Payson proved the big winner, with $10.6 million as a down payment on the Blue Ridge pipeline and another $1.8 million to finish a sewage treatment plant on the Tonto Apache reservation and create a new lake and park at the event center.

Those two projects will produce tremendous benefits to the entire region. The pipeline will provide an assured, sustainable water supply and the sanitation money will not only salvage the Tonto Apache’s investment in a treatment plant, it could provide a major new amenity for the Payson Event Center.

Payson Mayor Kenny Evans did residents an enormous service, in mobilizing a quick and expert effort by the town staff to come up with a first draft and adroit revisions tailored to the evolving criteria. That effort accounts for Payson’s big win in the federal stimulus sweepstakes — seeing as how the town got about 20 percent of the water infrastructure money allotted to the whole state.

In the meantime, Supervisor Tommie Martin and water consultant Harry Jones tracked the ever-changing details of the 1,000-page stimulus bill to move several projects benefiting small water companies up the priority list.

As a result, the homeowners in the Pine Canyon Domestic Water Improvement District will have their own version of a deep K2 well and Rim Trails will get a new filtration system.

Mayor Evans played a crucial role throughout the arduous fast-moving process. He knew the right people down at the Capitol and by driving constantly back and forth from Phoenix, he learned the system and fed that information back to town staffers. He also shared that knowledge with the county and the Tonto Apache Tribe to also boost those successful applications.

Unfortunately, other agencies proved less adept. We couldn’t help but sigh at the irony of an agency serving 83 homeowners getting money to drill precisely the same sort of deep well that the Pine Strawberry Water Improvement District and the Pine Water Company have been arguing about for nearly two years now. Meanwhile, Star Valley’s one-time ruminations about buying a water company and providing sewage treatment capacity to support commercial growth along the highway remain just talk.

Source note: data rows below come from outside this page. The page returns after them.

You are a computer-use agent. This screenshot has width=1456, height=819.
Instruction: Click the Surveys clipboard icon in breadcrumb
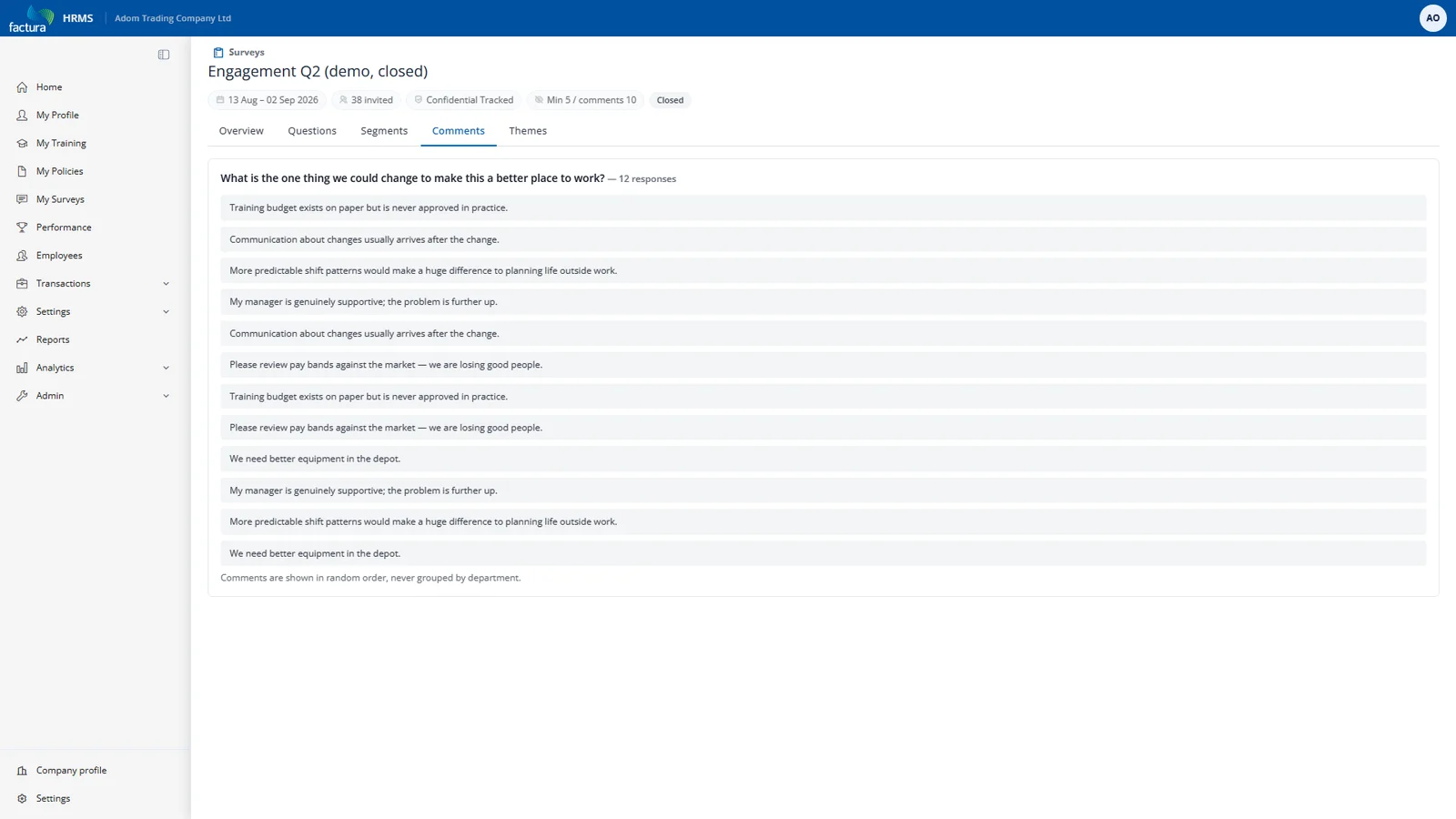click(x=218, y=53)
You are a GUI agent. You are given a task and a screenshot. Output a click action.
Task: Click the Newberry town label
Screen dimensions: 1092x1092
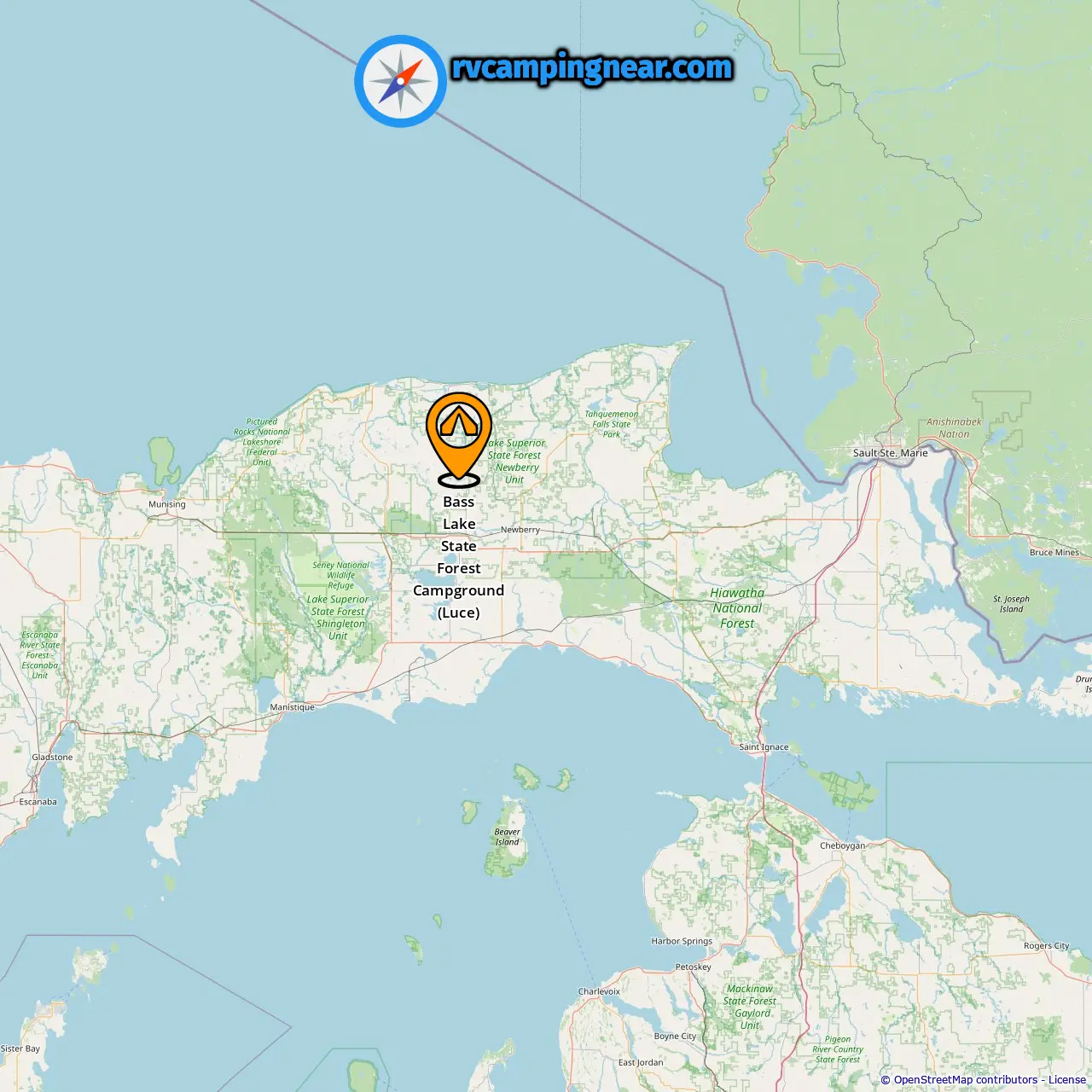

Of course, we also had to uncomfortably squirm in our seats at the paltry job creation numbers those projects generated. For instance, the grant for the Blue Ridge pipeline will produce perhaps one job per $100,000 spent, which includes a debatable multiplier effect.

Still, these projects will provide real economic and environmental benefits — as opposed to some make-work bridge to nowhere.

And no matter what you think of deficits and stimulus plans in general, Rim residents owe a particular debt to Evans, Martin, Jones and the staff members who worked so effectively and tirelessly on our behalf.

Home run of the heart

Gotta love baseball — the All-American sport, as evidenced by all those late summer movies dominated by the crack of the bat and the glow of sportsmanship.

So we had to cheer, to see that great American pastime merged so perfectly with the devotion to others so prominent in the American character.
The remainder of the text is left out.